Tonight's lesson: HEALS, Stosny's acronym for the five steps in a process that replaces feelings of anger with feelings of compassion. It will be learned through repetition—what Stosny calls "emotional conditioning"—to be practiced at least 12 times a day for the next 12 weeks.
His method has been shaped by John Bowlby's attachment theories and the teachings of Silvan Tomkins, who believed that all emotion is expressed physiologically. In his book Treating Attachment Abuse, Stosny explains that "a natural and healthy function" of shame or guilt is to help us maintain our attachment to loved ones: parent, lover, child. If we are threatened with loss of that relationship, guilt and shame motivate us to reestablish the bond, often through angry behavior. The problem is that anger is a turnoff, pushing the attachment figure further away, and making us angrier still.

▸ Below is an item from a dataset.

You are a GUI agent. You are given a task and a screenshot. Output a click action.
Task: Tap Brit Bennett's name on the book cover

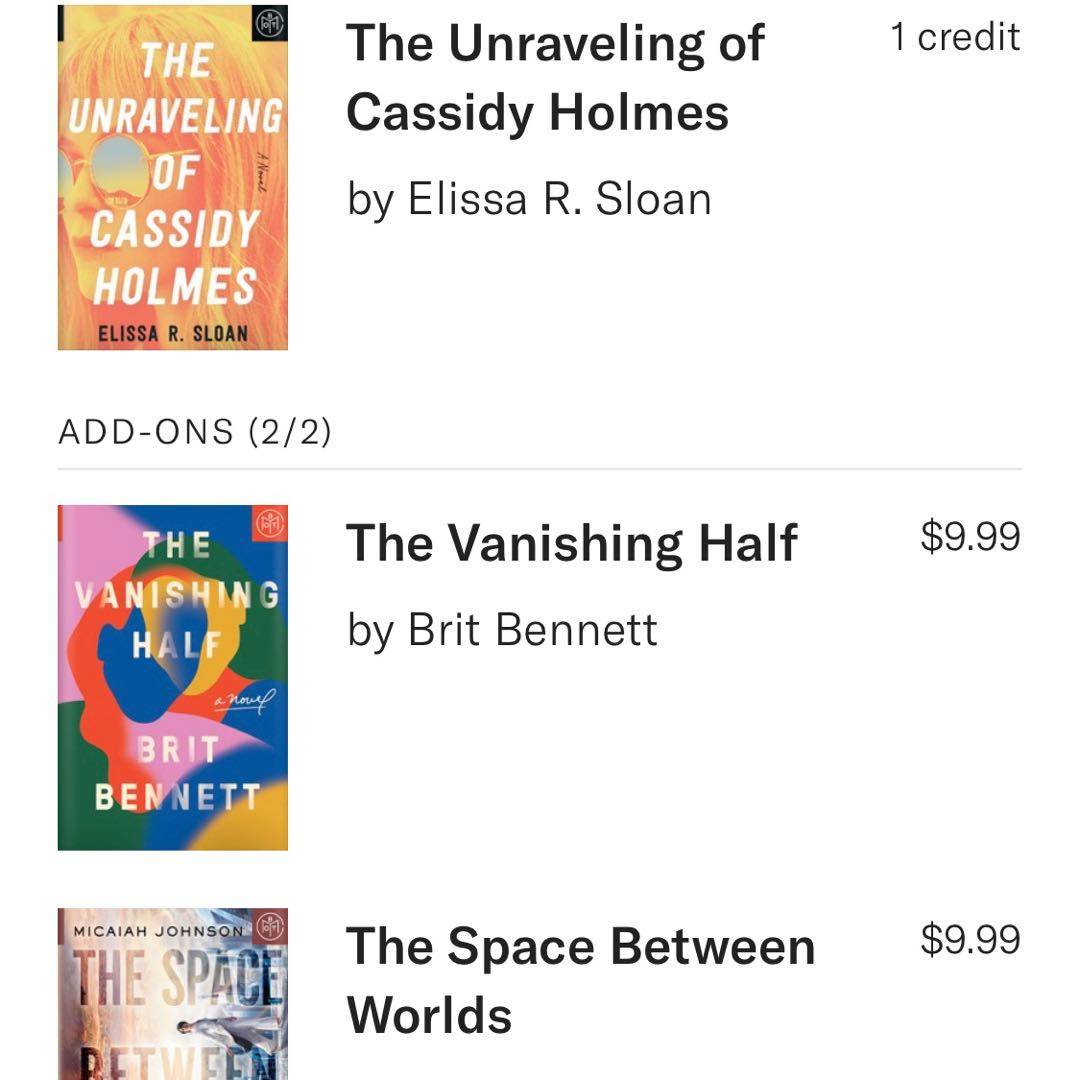(x=178, y=774)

"I've worked with more than 4,500 court-ordered DV offenders and child abusers, and I never met one who didn't feel like a powerless victim," he says— "No matter how victimizing they are, they see themselves retaliating against an unfair relationship or an unfair world." In this way, we learn from early relationships to blame our unpleasant feelings on others. So as adults, when we feel shamed or disregarded in situations that have nothing to do with loved ones—say, in the hierarchical workplace or in rush-hour traffic—our reaction is to get angry, targeting the person who made us feel that way. At the same time, we get a neurochemical rush from anger that relieves anxiety and provides a physiological boost. The nasty cycle turns many into what Stosny calls "anger junkies."
Anger experts agree that breaking this cycle requires more than an intellectual understanding, which is why cognitive therapy alone doesn't work for many angry people. Those who want to change their angry reactions have to be willing to unlearn deeply ingrained behavior. As Howard Kassinove points out, most angry people have been practicing being angry for years. Breaking such patterns in a 14-week workshop is a formidable challenge.
The Compassion Cure
Stosny didn't plan to study anger. Until age 35, he was a playwright of middling success and taught creative writing at the University of Maryland. Then his father died. His mother had left his father when Stosny was only 11, and the death plunged Stosny into deep depression. He struggled with resentment and at times felt suicidal. Eventually, he emerged from his depression with a desire to write a self-help book. Graduate school in psychology was the next step.
Through a fluke, Stosny wound up taking over an ill colleague's grant to develop a domestic-violence program. He was shocked to find little in the domestic-violence literature on aggression. Instead, he found mostly an antimale sexist litany. One of the two main methods for treating domestic violence, the Duluth model, is built on the feminist idea that domestic abuse stems from men's desire to control women. In Stosny's experience, that explanation of spousal abuse didn't add up. His instincts were right: Research on the Duluth model and on cognitive-behavioral domestic violence programs, the two main forms of treatment for domestic violence, shows that they are mostly ineffective and can even increase emotional abuse.
He sought out his mother for a reality check. His father's behavior was not a show of power, his mother said. "He felt powerless all the time," she told him. His problem, she believed, was an inability to experience compassion. Stosny went back to the psychological literature, theorizing that tapping into clients' capacity for empathy could provide an antidote to anger and aggression. "If you can replace the aggressive impulse with a compassionate one," he says, "you can begin to undo entrenched, violent behavior."
Dressed up with a little pop-psychology packaging, that's the basic idea behind HEALS. If it all sounds a bit New Agey, former clients swear by the process, claiming these steps enabled them to identify personal hurts fueling their anger and to develop a quick and automatic response to defuse anger's triggers. Some carry cards around with the HEALS steps outlined to remind them of its potential, or to hand out to others who have problem anger.
Don Freeman sought out Stosny after pouring boiling water on his partner during a domestic squabble. Some of Stosny's advice sounds "trite," he says, but it worked for him. "Dr. Stosny tells you to stop being a victim and blaming others for your feelings," Freeman says. "The idea of putting yourself in someone else's shoes—that's pretty basic. But staying conscious of that stuff helped me."
Judy Curl, a Baltimore-area therapist who works with troubled teens, took Stosny's workshop to understand her own anger, but she uses what she learned with her clients. One 15-year-old boy was in her office constantly for drugs, violence and aggressive language. No one could get through to him, and she was out of ideas. "I had just been to Stosny's class, and I said, 'You come across as really big and tough and angry. But under that anger, I think you're really hurt. I think there's a lot of pain in your family.'" The boy started to cry.
"That was the beginning of getting through to him," she says. "It was the only approach that worked."
Where's The Proof?
Among those who have devoted academic careers to the study of anger, there is skepticism, surprise and some envy at the popular notice Stosny is getting—including the appearances on Oprah and an endorsement by Dr. Phil, who highlighted Stosny's forthcoming book, Stop Walking on Eggshells. They are baffled, as well, by the growth of his practice (1,000 trained workshop teachers under his CompassionPower brand in 35 states and 15 countries).